On the back of a legitimate looking parcel notification, a new variant of Cryptolocker was being installed on victims’ machines. The attack would start with a new malware variant that was evading most signature-based antivirus technologies. However, with a connected, adaptive security framework in place, an unknown and suspicious file on the endpoint was proactively sent to an advanced threat defense solution for decompiling and further analysis.

A mix of static code and dynamic analysis (sandboxing) on the suspicious file provided enough clues to detect the bad code and convict it as malicious.

First, the sample had some family classifications similar to other malware. Second, after decompiling we uncovered the capability to bypass proxy settings, search for specific file types, and exfiltrate the data. Finally, monitoring the behavior, we saw that it was using the same infrastructure as a known Trojan called Upatre, which is associated with botnets, ransomware, and banking fraud.

Having identified a new malware variant, the connected, adaptive security framework initiated a number of responses to correct the unwanted behavior. The endpoint systems began scanning to find out where the file had run or was still running, stopping the malicious processes or preventing the convicted file from executing. The first PC to see the ransomware may be in trouble, but the rest of the organization was protected.

Once resolved in one location, the organization’s advanced threat defense provided local threat intelligence on the largely unknown Upatre malware variant to the rest of the global organization. And with up-to-date reputation capabilities, all other systems across the organization were able to deny Upatre based on policy.

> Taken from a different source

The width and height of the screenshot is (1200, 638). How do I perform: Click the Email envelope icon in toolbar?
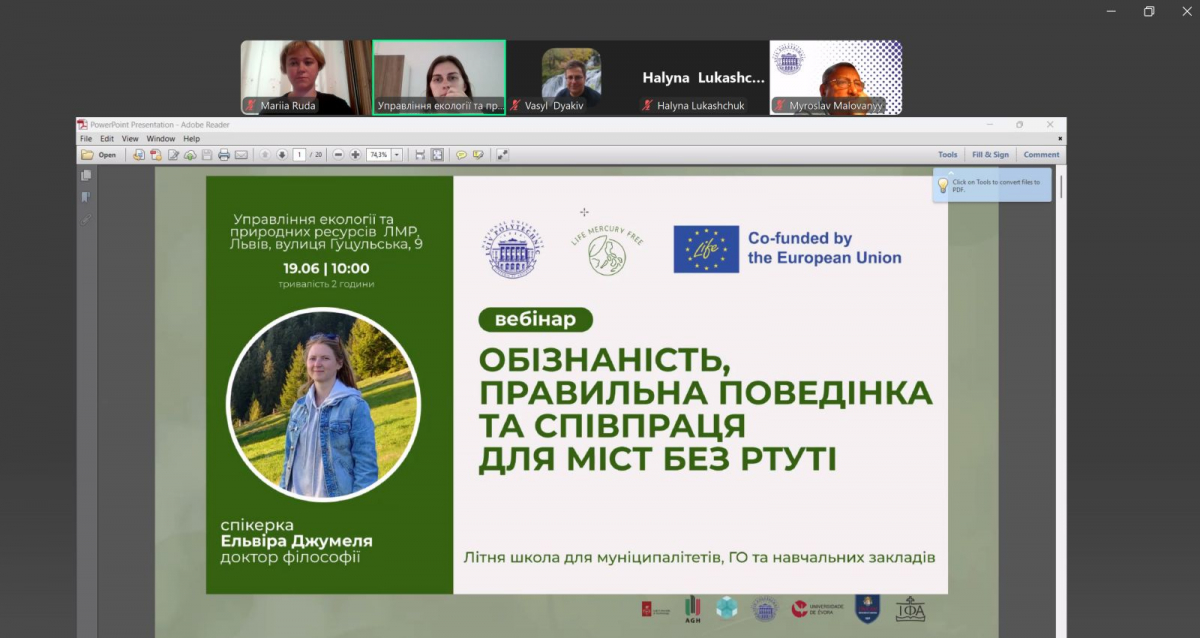click(241, 155)
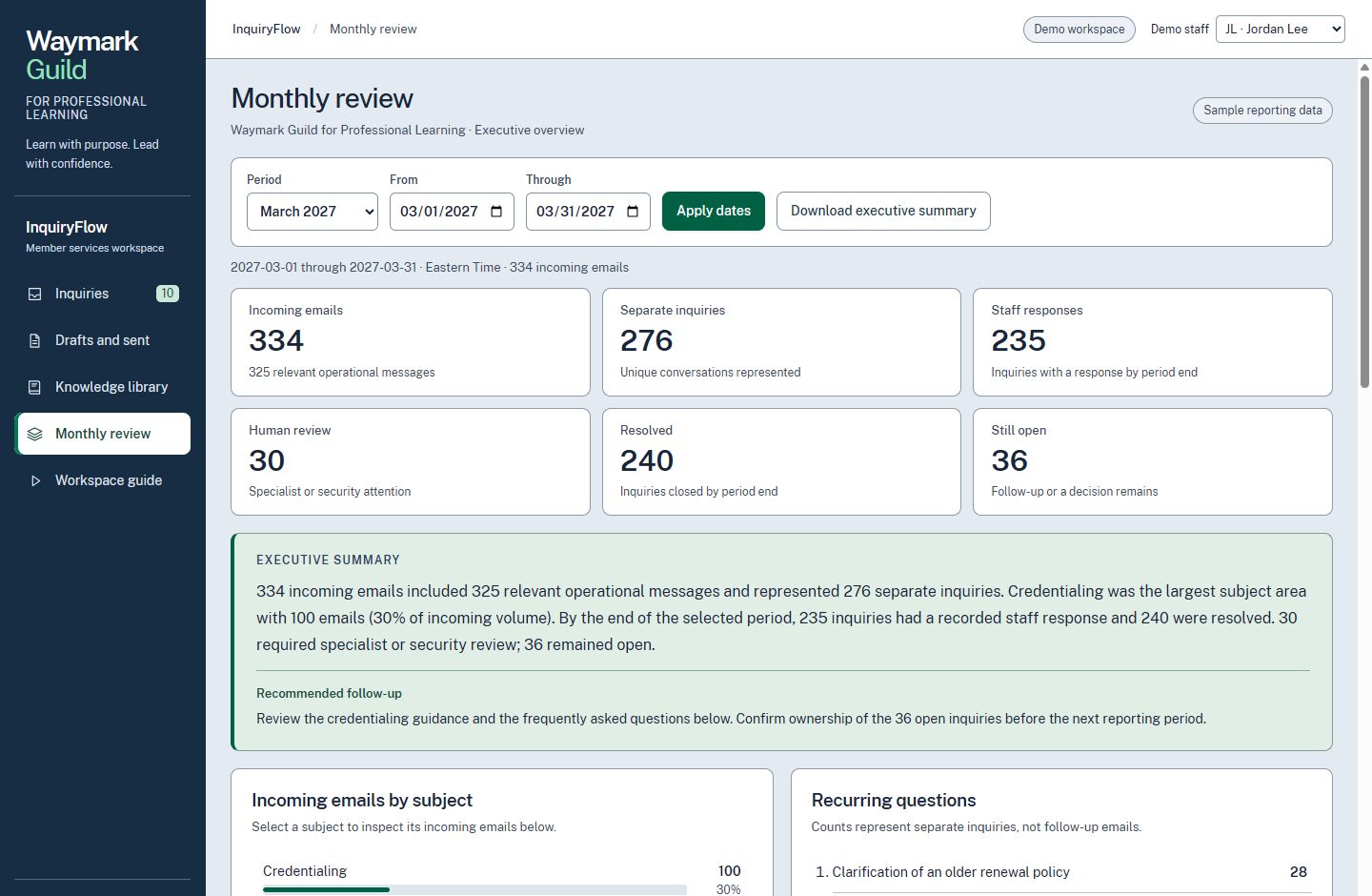Open Workspace guide play icon
This screenshot has height=896, width=1372.
pyautogui.click(x=35, y=480)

Phishing and ransomware attacks are hardly new, but the rapid changes in malware code and the legitimate-looking emails are making it harder for both users and antivirus programs to detect the surprise waiting at the other end of the link. No single security solution provides an adequate defense. When malware can sneak through a network firewall, lie low to trick a sandbox, and evade endpoint antivirus, a thorough defense requires the combined resources of a security-connected framework.